After 2 years of working with my legislator (Mathew Hill), there is now a new law in Tennessee regarding the use of lumber cut from native timber. 

Signed into law by the governor 05/20/2016, effective 05/23/2016.

This law allows any commercial sawmill operator to certify (requirements below) lumber sawed from Tennessee timber for use in residential construction in lieu of a grade stamp, and building code officials must accept this.

The second thing it does is allow anyone to use lumber sawed off their own place for use on their own place to certify themselves that the lumber can be used in lieu of graded stamped lumber. So if you have a small sawmill like I do, or if you have a portable one come to your place and saw your logs, you can now use that to build a house (just like was the case for hundreds of years), and not have to meet building code stamped lumber requirement.

This law is similar to laws in some other States regarding native timber/lumber.
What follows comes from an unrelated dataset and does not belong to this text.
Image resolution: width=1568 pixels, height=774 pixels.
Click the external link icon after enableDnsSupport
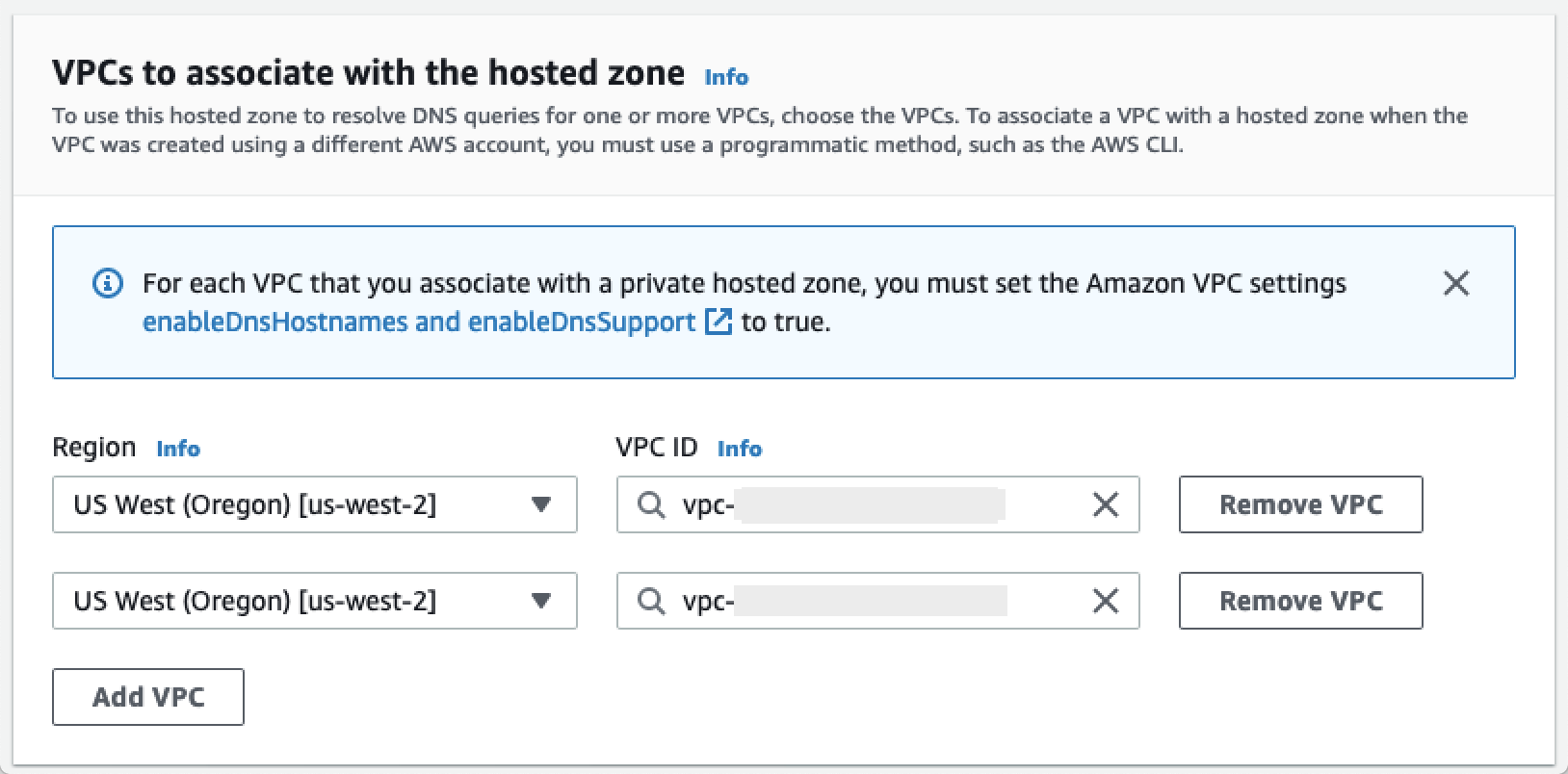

A small amount of freedom has been returned to the people.



*SENATE BILL 822 *
*By Bailey*
*HOUSE BILL 978 *
*By *
*Hill M*
*AN ACTto amend Tennessee Code Annotated, Title 5; Title 6; Title 43, Chapter 28, Part 3 and Title 68, Chapter 120, relative to native species lumber.*
*BE IT ENACTED BY THE GENERAL ASSEMBLY OF THE STATE OF TENNESSEE:*
*SECTION 1. *
*Tennessee Code Annotated, Title 43, Chapter 28, Part 3,is amended by adding the following as a new, appropriately designated section:*
*(a) This sectionshall be known and may be cited as the &#8220;Tennessee Native Species Lumber Act.&#8221;*
*(b)*
*As used in this section:*
*(1) &#8220;Agricultural building&#8221; means any structure used primarily for agricultural purposes or for forest product production;*
*(2) &#8220;Commercial sawmill&#8221; means any type of sawmill that produces lumber for sale;*
*(3) &#8220;End user&#8221; means any person who purchases native lumber from a commercial sawmill for the purpose of residential construction;*
*(4) &#8220;Grader&#8221; means the owner of a commercial sawmill, or the owner&#8217;s designated employee, who has visually inspected each piece of lumber; and*
*(5) &#8220;Native timber&#8221; means any hardwood or softwood species growingwithin the borders of this state.*
*(c) (1) The operator of any commercial sawmill may, when requested by the end user of the native lumber, certify in writing to the purchaser that the quality and safe working stresses of the lumber are equal to or better than No. 2 grade, in accordance with the conditions set forth in the American Softwood Standard PS 20&#8211;70 of the United States department of commerce, as amended; provided, that the minimum grade of lumber use din load-bearing wall members shall be stud grade.*
*(2) The certification provided pursuant to subdivision (c)(1) shall includeA) The name of the wood species; (B) The quantity of wood certified;(C) The location where the wood is to be used; *
*(D) Whether or not the wood is seasoned; (E) The name of the commercial sawmill where the wood was cut; (F) The name of the grader; and(G) The date on which the wood was cut at the commercial sawmill and graded. *
*(3) *
*(A) Upon the request of the local building official, the end user shall provide written certification of the quality and safe working stresses of the native lumber provided by the commercial sawmill operator pursuant to subdivision (c)(1),as part of the building permit application.*
*(B) The certification provided pursuant to subdivision (c)(3)(A) shall be accepted by code officials in lieu of any grade stamp requirements.*
*(d) Any person who uses the native timber harvested from and used entirely on the person&#8217;s own property shall, if required, certify that the lumber meets the requirements of any building codes*
*.*
*(e) No certification of native lumber shall be required in the construction of an agricultural building.*

*SECTION 2. This act shall take effect upon becoming a law, the public welfare requiring it.
*


----------



## Dan in Ohio (Jul 16, 2005)

Good job, Andy! Congrats!


----------



## vicker (Jul 11, 2003)

Way to go!


----------



## just_sawing (Jan 15, 2006)

Fantastic. This at a time that small mills are in trouble with the decline of the tie market is great.


----------



## dademoss (May 2, 2015)

Wtg !


----------



## just_sawing (Jan 15, 2006)

Reading the Law it sounds like in some places it is limiting you to only cut wood from their farm for their house. Was the intent for that or am I reading it wrong?


----------



## TnAndy (Sep 15, 2005)

Two parts, the way I read it:

1. A commercial mill can (at their option) certify any lumber sawed from any logs that were harvested in TN , following the requirements 5-2, A thru G. The purpose of that part was to promote the use of Tennessee timber to be used IN Tennessee rather than being forced to buy mostly lumber imported from other places.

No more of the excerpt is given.